If you like your dance/indie-rock music fun, clever, ironic and somewhat tongue-in-cheek (Yes, PLEASE! Sign me up!), then LCD is for you. And if you’re a geek that just likes to shake it, you’ll find plenty to love about NYC’s hippest dance-rock artist. The band is part Talking Heads, part David Bowie, part Cake and part New Order. Yeah, that’s a retro-heavy list of influences tossed into a modern sensibility.
Soundsystem is the brainchild of James Murphy - an overweight, hairy music nerd (surely no personal connection there) who once moonlighted as a DJ until people caught on to just how brilliant his remixes are. In 2002, he released the snob-rock anthem, “Losing My Edge,” chronicling the rise and fall of an indie record store clerk who “had everything before anyone.” (I’m looking at YOU, Schoolkids Records!)
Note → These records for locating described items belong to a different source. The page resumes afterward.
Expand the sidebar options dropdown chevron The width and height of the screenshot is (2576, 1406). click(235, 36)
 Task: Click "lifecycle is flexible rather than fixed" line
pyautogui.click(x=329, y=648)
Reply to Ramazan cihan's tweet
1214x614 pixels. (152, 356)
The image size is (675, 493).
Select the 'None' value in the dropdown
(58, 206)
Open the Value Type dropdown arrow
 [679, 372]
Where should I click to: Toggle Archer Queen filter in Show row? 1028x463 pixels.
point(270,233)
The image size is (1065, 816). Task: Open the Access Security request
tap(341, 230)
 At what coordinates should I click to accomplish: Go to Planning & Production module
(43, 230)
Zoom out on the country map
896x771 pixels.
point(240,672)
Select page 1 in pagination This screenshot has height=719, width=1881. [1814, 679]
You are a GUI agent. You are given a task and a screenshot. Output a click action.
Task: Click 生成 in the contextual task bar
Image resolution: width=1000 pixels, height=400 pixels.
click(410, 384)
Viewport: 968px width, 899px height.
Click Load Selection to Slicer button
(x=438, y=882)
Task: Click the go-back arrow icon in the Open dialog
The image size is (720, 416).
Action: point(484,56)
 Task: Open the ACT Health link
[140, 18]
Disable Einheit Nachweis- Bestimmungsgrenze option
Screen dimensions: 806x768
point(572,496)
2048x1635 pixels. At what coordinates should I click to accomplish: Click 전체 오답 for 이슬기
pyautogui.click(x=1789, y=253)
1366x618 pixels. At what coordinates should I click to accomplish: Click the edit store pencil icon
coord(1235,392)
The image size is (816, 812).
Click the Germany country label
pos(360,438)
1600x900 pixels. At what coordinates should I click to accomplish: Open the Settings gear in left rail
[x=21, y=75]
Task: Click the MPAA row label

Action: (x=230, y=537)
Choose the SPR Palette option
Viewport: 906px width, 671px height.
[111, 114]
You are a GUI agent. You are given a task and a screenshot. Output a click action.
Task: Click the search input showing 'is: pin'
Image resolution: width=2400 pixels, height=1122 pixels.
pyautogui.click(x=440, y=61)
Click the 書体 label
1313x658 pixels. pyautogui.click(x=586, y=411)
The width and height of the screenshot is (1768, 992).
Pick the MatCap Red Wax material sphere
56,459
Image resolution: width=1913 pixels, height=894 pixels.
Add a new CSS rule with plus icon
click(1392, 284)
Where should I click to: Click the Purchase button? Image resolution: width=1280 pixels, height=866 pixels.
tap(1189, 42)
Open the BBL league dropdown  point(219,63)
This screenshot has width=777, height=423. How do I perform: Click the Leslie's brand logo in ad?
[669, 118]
He followed that up with a brilliant 2005 self-titled release featuring “Daft Punk is Playing at my House” - for my money, the best dance song of the last decade. “Tribulations” was also a minor hit.
Last week, the follow-up - Sound of Silver - was released to thunderous critical acclaim, and for good reason. The album is less dancy and more cohesive than the first album, but no less clever. And for the first time, Murphy writes songs around feelings instead of soundbites. First single “North American Scum” is smashing, but it’s a little worn by this point.
“Someone Great” is the pinnacle of his achievements thus far - a quiet, drony ode to a lost loved one that makes the specifics of grief universal:
“The worst is all the lovely weather
I’m stunned it’s not raining
The coffee isn’t even bitter
Because, what’s the difference?”
The rest of the album hangs in equal parts heart and silliness. The title track plays with late-70s Bowie vocals and a ridiculous repeated refrain. Album opener “Get Innocuous!” spreads its groove across five minutes of analog-synth madness. And “Watch the Tapes” meditates (not too hard) on the cult of indie-rock stardom.
Okay - so this blog has gotten music heavy. I can’t help it if there’ve been some great albums coming out this year.